It wasn’t a good weekend for Linux.
The ultraportable ASUS Eee PC has seen quite a bit of publicity lately. With prices starting as low as $300, it’s about as cheap as laptops get, and runs on a solid-state drive instead of a hard disk. Of course, to get such a low price, it doesn’t ship with Windows on it — instead, it has a customized version of Xandros Linux using IceWM with a host of open-source applications, like OpenOffice, Firefox, etc. Xandros is a Debian derivative, so the apt package system can be used to get almost any popular Linux application.
Linux gets a lot of good press for being “secure”, by which the media usually means “free from viruses and spyware.” This is pretty much true, for the simple reason that it’s not worth anyone’s time to write a virus for Linux when the market share is so low. However, there’s a big difference between “free of malware” and “secure by default.” It turns out that the Xandros Linux on the Eee ships with Samba 3.0.24, which dates back to February ’07. (Samba is the Linux version of the SMB protocol — it’s the package that lets Linux machines participate in Windows networks, both to be able to connect to Windows fileshares & to share files themselves.) Samba is, of course, installed and on by default — it wouldn’t be “easy to use” if you had to manually start Samba, would it?
Samba 3.0.24, unsurprisingly considering its age, has known critical security flaws. One of these is a remote root exploit published by RISE Security; the result of this is that any Eee PC can be remotely and silently compromised with a simple Metasploit plugin. If you’re on the Internet with an Eee, anyone can take remote control of your computer, access and change files, etc. You don’t need viruses and spyware when you have direct control.
If you do have an Eee, I suggest using apt to update Samba immediately. Assuming the Eee works like every other Debian derivative out there, a simple “sudo apt-get upgrade samba” ought to take care of the problem.
However, it gets worse. That vulnerability only affects people running an old version of Samba — it only gets attention because a brand-new PC is shipping with said old version of Samba. Also this last weekend, milw0rm released a local root exploit for all Linux kernels 2.6.17 through 220.127.116.11 (the current kernel.) This affects basically every Linux 2.6 system out there, as it affects kernels from June ’06 through today. Since upgrading a kernel is somewhat of an ordeal (it requires taking the system down at the very least, and on many flavors of Linux involves some work besides; Ubuntu makes it quite easy if you’re using the default kernel, though), it’ll be months before many of these machines are upgraded.
It’s a local root exploit, so you have to be logged onto the machine to use it. Obviously, for Linux-based desktops and laptops that isn’t much of a concern; if someone’s sitting at your computer, they can take it over no matter what you do. However, where this gets scary is shared web hosting. Most small web sites are on shared servers; many (even hundreds) of sites on the same box. What’s more, a web hosting company may have all of their various servers trusting each other in such a way that having root on any one means having full control of all of them.
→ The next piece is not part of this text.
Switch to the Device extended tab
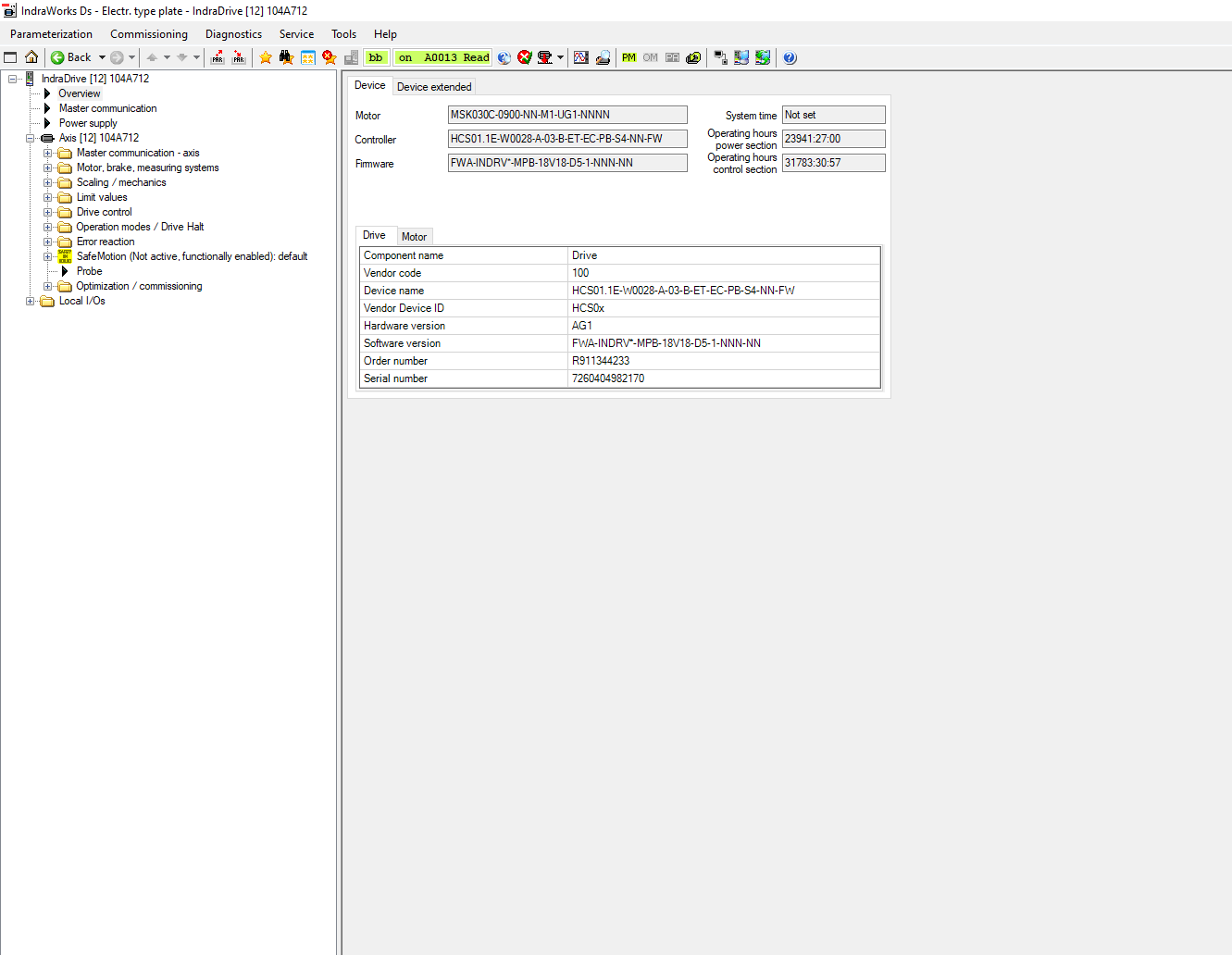The width and height of the screenshot is (1232, 955). pyautogui.click(x=434, y=87)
If you have a shell account on a Linux 2.6 box, full control is now as easy as pasting this code into a file on the machine, and typing
cc -static -Wno-format vmsplice-exploit.c
Presto! Root shell. Most web hosts don’t give you shell anymore (unfortunate, in my opinion, and the main reason I’m on DreamHost), but that doesn’t matter — you could upload the source via FTP, along with a simple PHP page that builds it, runs it, and has it send you a shell. There are a lot of hosts on the Internet vulnerable to this right now. (Interestingly, DreamHost is not, as its servers are using the Linux 2.4 kernel instead of the 2.6 branch, and thus lack support for vmsplice.)
Unfortunately, I don’t have enough Linux kernel experience to know exactly what this exploit does to discuss it further — I’ve only done kernel-mode work on Windows, with my Linux coding being strictly in userland. However, vmsplice provides user-mode code with control over a kernel buffer, so any number of tiny bugs could have resulted in a catastrophic compromise (like this one.) Linux Torvalds has an email about splice() here, which does a great job explaining how splice() and vmsplice() can be used to move data around in a copy-free manner through a kernel buffer, but nothing much about why you would do such a thing.
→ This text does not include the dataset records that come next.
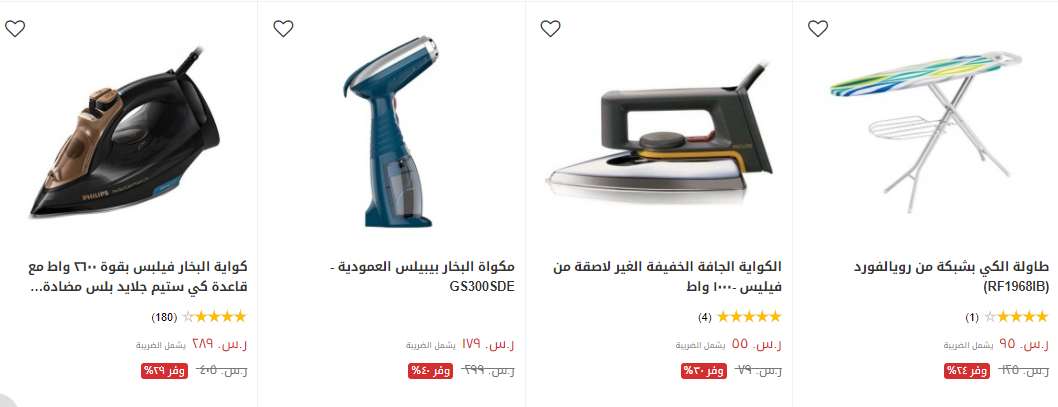Click the 24% savings badge on ironing board

(967, 371)
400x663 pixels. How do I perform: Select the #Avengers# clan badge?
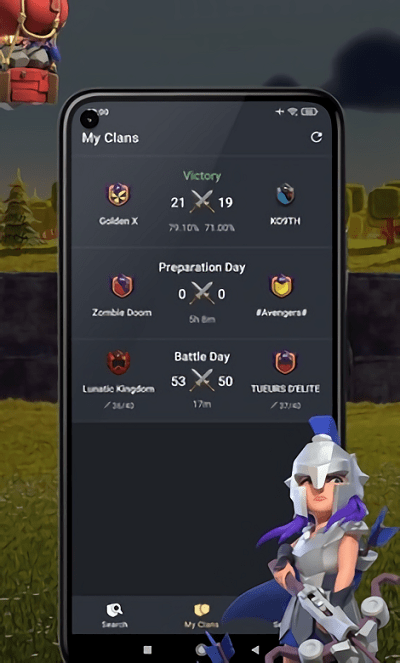tap(282, 286)
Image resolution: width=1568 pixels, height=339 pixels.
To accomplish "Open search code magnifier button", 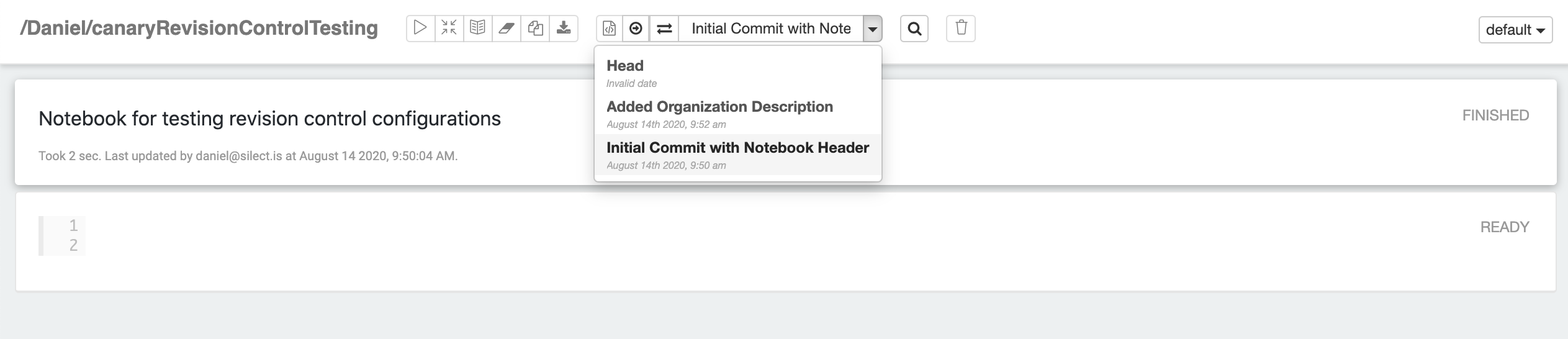I will coord(914,29).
So what to do about this one? There are three choices:
- If you’re running a Linux 2.4 kernel, or anything predating 2.6.17, you’re safe. Well, you’re safe from this; there are other security bugs in year-old kernels.
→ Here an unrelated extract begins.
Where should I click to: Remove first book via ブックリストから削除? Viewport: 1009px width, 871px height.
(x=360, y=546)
- Upgrade to a kernel post-18.104.22.168. If you happen to run a cutting-edge distribution like Gentoo, you can just sync the tree today, rebuild the kernel, and be good to go. And if you’re running Gentoo, you actually know how to do that. Debian Stable also has an apt package with a 2.6.18.dfsg.1-18etch1 kernel that’s safe.
- There are some workarounds (hacks, really) on this thread. Note that disabling vmsplice, while it will fix this vulnerability, means crippling a Linux syscall; while this syscall is used only rarely, if you do this and software does try to use vmsplice it may corrupt kernel memory. Thus, option #2 is much, much better; get an updated kernel for your distro that fixes the bug.